From left: Lawrence Olsworth-Peter (tenor), Sally Harrison (soprano), Robert Hammersley (conductor), George Rhodes (treble), Jane Haughton (alto) and Mike Christie (bass). Picture by Melvyn Walmsley
From left: Lawrence Olsworth-Peter (tenor), Sally Harrison (soprano), Robert Hammersley (conductor), George Rhodes (treble), Jane Haughton (alto) and Mike Christie (bass). Picture by Melvyn Walmsley

Ardingly College Chapel, Sunday, April 7

Bernard Shaw dismissed Mendelssohn’s masterpiece Elijah as the substitution of ‘exquisite prettiness’ for ‘true religious sentiment’. He missed its longevity ‘X factor’.

Conductor Robert Hammersley calls this “choruses and arias of immense dramatic power with subsequent movements of extreme gentleness and beauty”. In the College Chapel, this moving performance by Ardingly Choral Society and Mid Sussex Sinfonia (led by Martin Palmer) captured those contrasts.

The well balanced orchestral forces blended well with the chorus, who had sublime passages of awe and gentle reassurance, typified, respectively, by ‘The fire descends from heaven’ and ‘He that shall endure’. The orchestra and chorus’s clarity and empathy provided a harmonious backdrop to five exceptional vocal soloists – interspersed with some closer collaborations, such as Elijah (Mike Christie, bass) and cello soloist Ethan Merrick echoing each other in ‘Man of God’, or the female quartet set among the chorus in ‘Holy, holy, holy’.

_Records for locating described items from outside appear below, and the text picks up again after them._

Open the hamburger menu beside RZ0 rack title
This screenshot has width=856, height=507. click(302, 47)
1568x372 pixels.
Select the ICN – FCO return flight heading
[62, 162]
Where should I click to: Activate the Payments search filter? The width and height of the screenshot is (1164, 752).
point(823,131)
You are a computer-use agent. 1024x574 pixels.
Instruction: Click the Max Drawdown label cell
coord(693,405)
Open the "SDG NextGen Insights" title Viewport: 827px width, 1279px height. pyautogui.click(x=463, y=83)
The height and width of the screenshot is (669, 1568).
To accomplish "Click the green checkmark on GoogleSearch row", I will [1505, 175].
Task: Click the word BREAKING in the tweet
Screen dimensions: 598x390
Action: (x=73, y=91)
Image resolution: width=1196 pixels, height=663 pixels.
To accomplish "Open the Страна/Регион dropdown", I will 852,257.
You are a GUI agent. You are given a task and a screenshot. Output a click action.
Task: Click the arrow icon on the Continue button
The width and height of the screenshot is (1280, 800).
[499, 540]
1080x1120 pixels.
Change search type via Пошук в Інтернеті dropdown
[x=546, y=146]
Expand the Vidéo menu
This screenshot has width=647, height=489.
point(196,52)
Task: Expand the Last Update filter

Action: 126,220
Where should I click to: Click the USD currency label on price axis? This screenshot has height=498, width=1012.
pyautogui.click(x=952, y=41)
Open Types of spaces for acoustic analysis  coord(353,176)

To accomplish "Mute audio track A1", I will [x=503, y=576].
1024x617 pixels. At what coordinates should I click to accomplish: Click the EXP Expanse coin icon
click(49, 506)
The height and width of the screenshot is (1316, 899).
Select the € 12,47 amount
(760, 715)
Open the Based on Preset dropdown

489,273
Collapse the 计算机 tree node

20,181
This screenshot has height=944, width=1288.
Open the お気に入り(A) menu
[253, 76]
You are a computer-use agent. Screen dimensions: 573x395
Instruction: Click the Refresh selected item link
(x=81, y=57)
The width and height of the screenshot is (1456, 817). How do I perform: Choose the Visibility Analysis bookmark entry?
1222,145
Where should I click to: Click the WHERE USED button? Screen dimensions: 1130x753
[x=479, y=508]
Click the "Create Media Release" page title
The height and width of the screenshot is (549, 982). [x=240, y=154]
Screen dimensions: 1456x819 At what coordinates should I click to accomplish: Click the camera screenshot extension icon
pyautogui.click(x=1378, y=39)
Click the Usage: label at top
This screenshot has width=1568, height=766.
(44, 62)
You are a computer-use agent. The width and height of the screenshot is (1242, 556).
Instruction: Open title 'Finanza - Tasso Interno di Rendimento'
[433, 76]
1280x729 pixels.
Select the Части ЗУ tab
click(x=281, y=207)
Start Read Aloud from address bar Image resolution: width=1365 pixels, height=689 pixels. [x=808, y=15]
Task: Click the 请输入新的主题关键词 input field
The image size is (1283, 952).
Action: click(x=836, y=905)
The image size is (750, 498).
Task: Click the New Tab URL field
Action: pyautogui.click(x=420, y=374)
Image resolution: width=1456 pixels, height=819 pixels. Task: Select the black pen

George Rhodes (ten), with remarkable confidence and presence, virtually stole the show when, as the Youth, he spotted a cloud that ended a drought. This confirmed Elijah’s authenticity as Jehovah’s prophet as clearly as when Baal failed to deliver fire from heaven. Soon George may emulate such dynamic, dramatically apt contributions as Mike Christie’s, matching Bryn Terfel’s past mastery of Elijah’s boldness and occasional self doubt, or tenor Lawrence Olsworth-Peter’s deceptively easy command of narrative recitative.

Jenni Lind, for whom the part was written, can scarcely have outshone soprano Sally Harrison’s combined confidence and humility as intercessor, nor her vocal range and effortless power. Jane Haughton (alto), reminding us of her acclaimed role here as the Angel in Elgar’s ‘Gerontius’, gently overcame Elijah’s wavering faith as tellingly as she had, as Jezebel, witheringly scorned his prophetic CV.